Two documents written after this workshop, one serious one semi-serious, and both still work in progress, are relevant to the topic of the workshop. This is an optical illusion related to the architecture-schema presented (briefly)in my talk:
I conjecture that even some of the most abstract central interpretations of visual information are maintained in registration with aspects of the optic array from which they were derived. The "hallucinated" difference between the two pairs of eyes is indirect evidence for this. Similar comments are relevant to the ways in which the well-known "duck-rabbit" ambiguous figure differs from the Necker cube, insofar as the latter's ambiguity is purely geometrical, whereas there are far more subtle differences between the interpretations of a figure as a duck and as a rabbit (e.g. which way it is facing).


Since the earliest days of AI, attempts have been made to design (a) machines that move and/or manipulate things (e.g. W. Grey Walter's tortoise, the Stanford University robot, Shakey, Edinburgh university's Freddy I and II Robots and (b) machines that think, with or without abilities to move, e.g. programs that play games like chess or draughts (checkers), construct plans to achieve goals, solve mathematical problems, debug computer programs or have conversations with humans. Some used only textual computer interfaces and some (like the Stanford and Edinburgh robots) were capable of sensing and acting in the environment. However, in the 1960s and 1970s, robots were drastically limited by available computing power (e.g. memories measured in kilobytes, and speeds in kilohertz) with very primitive (and big and heavy) sensors and motors compared with what is now available. For various reasons, not only connected with computer power, it had been easier to put men on the moon than to get a robot to make tea.

There were two closely related strands to this work on intelligent machines, applied (i.e. engineering) and explanatory (i.e. scientific) research, though they have recently diverged, partly because of funding pressures.

The applied (engineering) strand aims at production of new useful machines including, for example, car assembly robots (relatively easy) and generic helpful robot servants or carers for the elderly (far beyond the current (2014) state of the art).

The explanatory (scientific and philosophical) strand of AI aimed to produce powerful new forms of explanation for many aspects of natural intelligence, in humans and other animals, though McCarthy's label "Artificial Intelligence" (which he later regretted) seemed to point only at the first strand. The two strands have important overlaps, though it is possible to make impressive, but limited, progress in the practical strand while ignoring most of the problems of the explanatory strand. My focus has always been on the latter.

Unfortunately many extremely clever researchers in the early days of AI grossly underestimated the difficulties of the tasks, and their failed predictions about timescales were interpreted as failures of the AI project. That provoked a stream of rival fashions claiming to have the answer, e.g. based on neural nets, evolutionary computation, autopoesis, "behaviour-based" design, subsumption architectures, embodiment, enactivism, situated cognition, morphological computation, dynamical systems, Bayesian learning, deep learning, use of "Big Data", and probably others. (Some of the ideas had already been thought of by 1962, long before suitable computers were available. See the survey in Minsky(1963).)

I'll argue that all those fashions ignore complexities in what needs to be explained, so that each tries to explain too little -- focusing only on problems for which the fashion is suited (an extreme case being the use of a passive walker robot -- illustrated here -- to demonstrate that cognition, or software control, is not required for effective behaviour).

> _Data extract_:
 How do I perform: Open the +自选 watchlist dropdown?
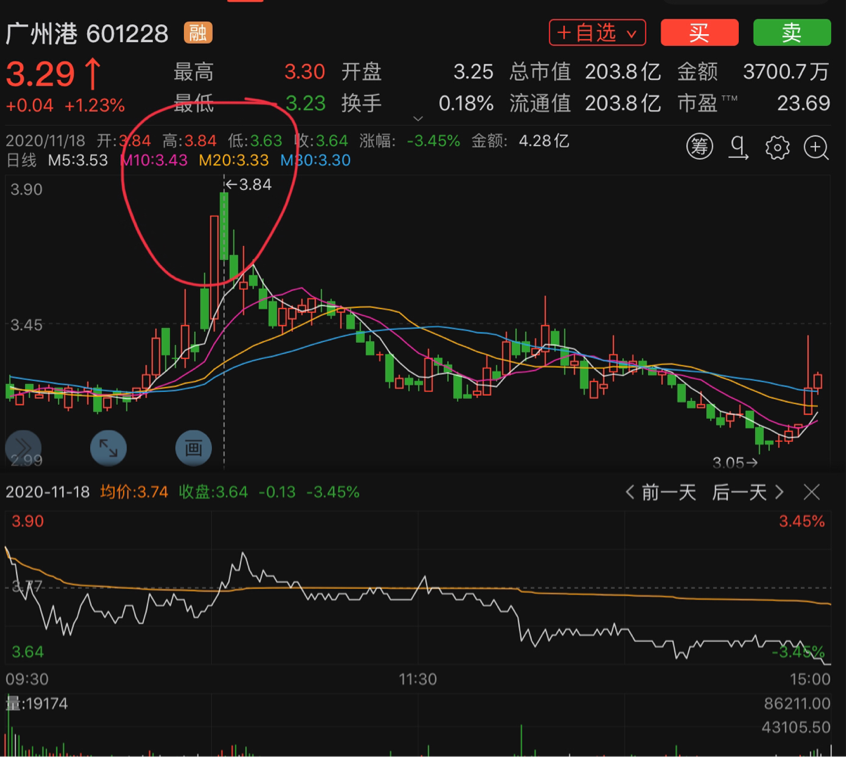[596, 33]
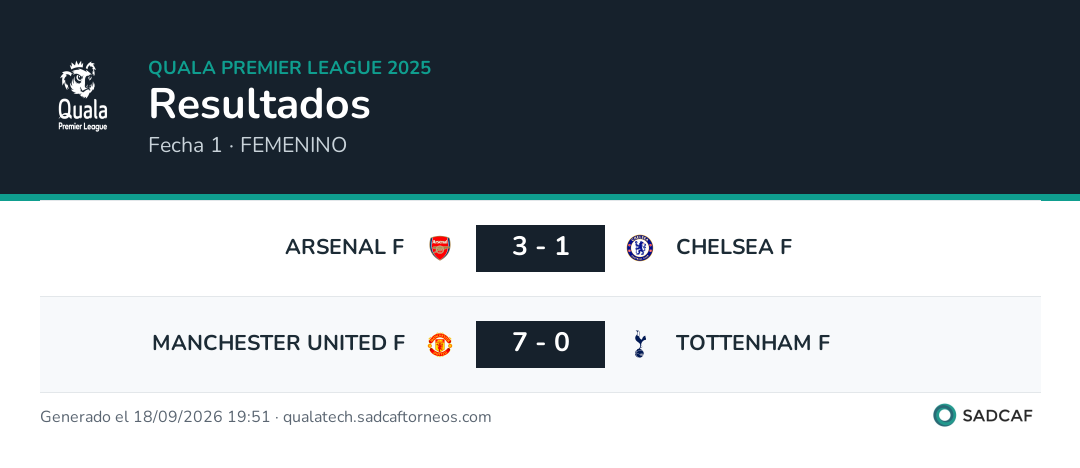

> _What is needed_: Please translate this sentence from the text on early AI into Spanish: "For various reasons, not only connected with computer power, it had been easier to put men on the moon than to get a robot to make tea." You can set the material aside; it isn't needed.

> _Task response_: Por diversas razones, no solo relacionadas con la potencia de cálculo, había resultado más fácil llevar hombres a la Luna que conseguir que un robot preparara té.